34 minutes ago, Dr Lucky said:

They are all heavy on the Force and mystical elements, but some books have a lot of useful non-force content. All the books (except perhaps the adventures) have some useful gear, vehicles, and starships.

Endless Vigil in a particular has a lot of great material on adventuring in urban environments and really integrating the specifics of a given city into your game. It also has podracing rules.

The other useful thing is probably the armor crafting rules in Keeping the Peace.

Engless Vigil is actually the one I am most inclined to get. Thanks for the input!

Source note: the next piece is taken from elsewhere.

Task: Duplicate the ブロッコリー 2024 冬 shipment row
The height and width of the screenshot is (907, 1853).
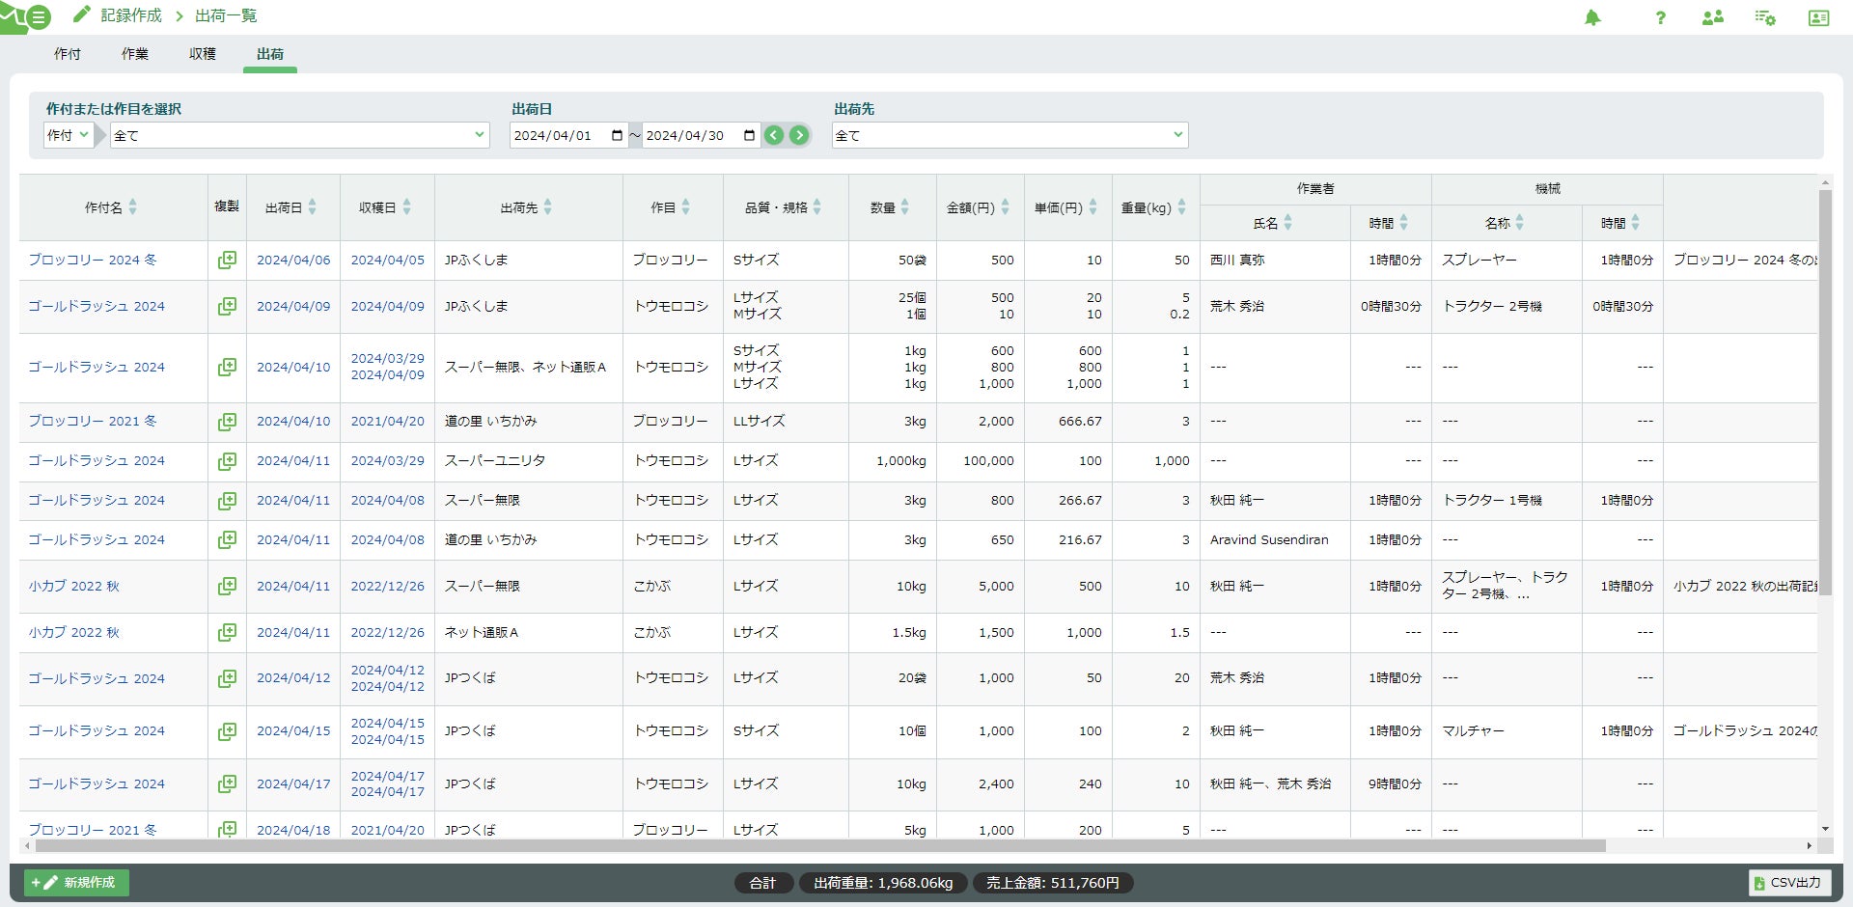Action: pyautogui.click(x=227, y=260)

  1. Depends on the campaign. The specializations are pretty locked in to their Force careers, but there's usually a fun wealth of data in chapters 2 and 3 of the career books to be useful. Keeping the Peace has armor crafting rules, Savage Spirits has beast taming and riding rules (copied from Stay on Target) and a few pages of animal stats, as well as a section on wilderness encounters, which is very nice; Endless Vigil offers the lovely contact network rules, and several sections on urban encounters, including tables covering different kinds of urban environments, and a section on investigations. I have yet to read Disciples of Harmony.
  2. Again, it depends. Nexus of Power offers a slew of planet profiles, and most could be worked into any kind of AoR/EotE game. The later chapter on Force nexuses is probably useless, and the equipment chapter is pretty thin.
  3. I'd say they lean toward mysticism. There's a lot on Chronicles of the Gatekeeper that could be used in other games, though. Two of the planets, Arbooine and Cato Neimoidia, could be adapted to any setting, and you could do some organ harvesting for encounter ideas.
  4. For the most part, the equipment is pretty nice. F&D offers some pretty nice melee weapons (including the electrostaff, one of the best in the game) and attachments, but mostly reprints stuff found in the other two cores. It has a few unique ships, but that might not be worth it. KtP, SS, and EV all have very nice equipment chapters, though, with a pretty good spread of options and a pretty minimal number of repeats. As I said already, NoP, though, is pretty slim.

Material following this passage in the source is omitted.